#### Exercise set:
1 > Please reproduce the stretch from "rather than have" through "works much better." in the mailing-list message about the VPN box, keeping every character unchanged.
2 > Answer these questions using the mailing-list message about the VPN box:
(a) Which four hardware items does will trillich want to get?
(b) Which IP address is located in Dubuque?
(c) For a compute farm, what matters far less than throughput, according to Karsten?
3 > Extend the mailing-list message about the VPN box, continuing from the end of its last sentence.
### Document extract ###
On Thu, Apr 19, 2001 at 01:33:16PM -0700, Karsten M. Self wrote:
> on Wed, Apr 18, 2001 at 04:13:03PM -0500, will trillich (will@serensoft.com) wrote:
> > i'm thinking of making this a VPN or NAT box only, no user
> > interaction whatever. surely we don't need lots-o-fancy packages
> > & such just to forward net packets...
> 
> What do you mean by "no user interaction"?  No user system
> configuration?  To be useful, a computer is almost by definition,
> user-interactive.  Or do you mean "VNC" rather than "VPN"?

no. vnc is "point from there, send click to here." and "here's a
window for you, all the way from mom's basement."

vpn is "i'll fold that packet up, sir, and send it over yonder
where a similar butler will unfold it and pretend it's all on one
big happy local area network".

rather than have a mongo-kahuna debian install just to forward
vpn packets from subnet to subnet, i'd like to get cheapo
cpu and mobo and cd-rom drive and diskette drive (for ip number
settings). no hard drive needed. or desired.

> I gather that these are user-based systems.  I'd aim toward something
> that's faster-responding (people hate latency).  For a compute farm,
> latency matters far less than throughput, and the fully diskless model
> works much better.

not user-based, which would require user interaction. :) these
puppies will listen for net packets and forward them to other vpn
socketholeplugins Out There on the public net.

just want whatever packets from, say, 192.168.12.47 in LAN one in
Poughkeepsie, to be forwarded through the world wide web to
192.168.12.93 which is in Dubuque, but which appears to be
instead just down the hall (right next to the ladies' room).
### Data lines ###
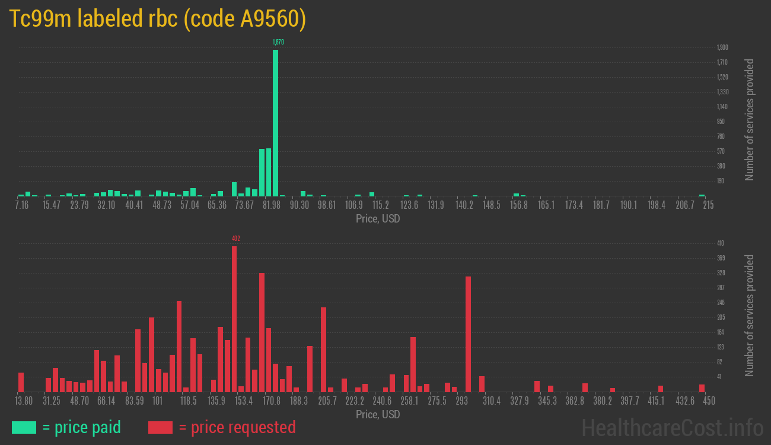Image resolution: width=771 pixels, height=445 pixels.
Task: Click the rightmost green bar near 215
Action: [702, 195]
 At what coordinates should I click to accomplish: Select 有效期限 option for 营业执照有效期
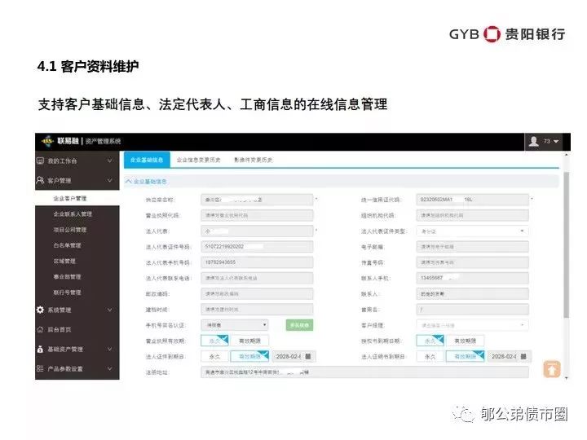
###
#### Task-by-task answers:
1 >
rather than have a mongo-kahuna debian install just to forward
vpn packets from subnet to subnet, i'd like to get cheapo
cpu and mobo and cd-rom drive and diskette drive (for ip number
settings). no hard drive needed. or desired.

> I gather that these are user-based systems.  I'd aim toward something
> that's faster-responding (people hate latency).  For a compute farm,
> latency matters far less than throughput, and the fully diskless model
> works much better.

2 >
(a) A cheapo cpu, a mobo, a cd-rom drive and a diskette drive.
(b) 192.168.12.93.
(c) Latency.

3 >
> > > You'll almost certainly need *some* local storage, even if proxied
> > > through a RAMdisk.  Note that /var content will tend to need to be
> > > stored.
> > 
> > i wonder about the system on the debian potato install cd... does
> > it have or need a /var directory? if not, what's it take to
> > replicate that kind of setup? what packages need nixing?
> 
> The installation disk is almost certainly not a good model -- it has
> very little use for /var, most of which is concerned with temporal
> content that changes with system configuration changes and services
> (new, mail, website, logs).  It installs largely as a RAMdisk with,
> IIRC, three or four partitions of 4MB each, including a 4MB /tmp
> partition.  The LinuxCare BBC operates similarly, with some RAM and some
> live-from-CD partitions.

your descrip of the debian install just about sounds ideal.

> Another example of a live CD install is the SuSE distribution.  I'd
> played with this in the past, a friend of mine was reporting on it
> recently.  You can run pretty much a full GNU/Linux installation just by
> sliding the CDROM into the drive.  Not quick.  Noisy.  But there, and no
> permanent on-disk modifications required.

i'd like to do LESS than that, directly off cd. maybe read a
setting or two (ip, subnet, router...) from diskette at /dev/fd0
and other than that, masquerade packets until the cows come home.
no keyboard, no monitor, no mouse, and no servers except maybe
telnet (locked via xinetd to answer to interior interface only)
in case some snooping is required. otherwise, it's REBOOT and all
is back as it should be.

what's it take to do that? how can i zap system loggers & such?
i'm looking for a minimum, minimal, minimalist, micro install...
with vpn/nat... ?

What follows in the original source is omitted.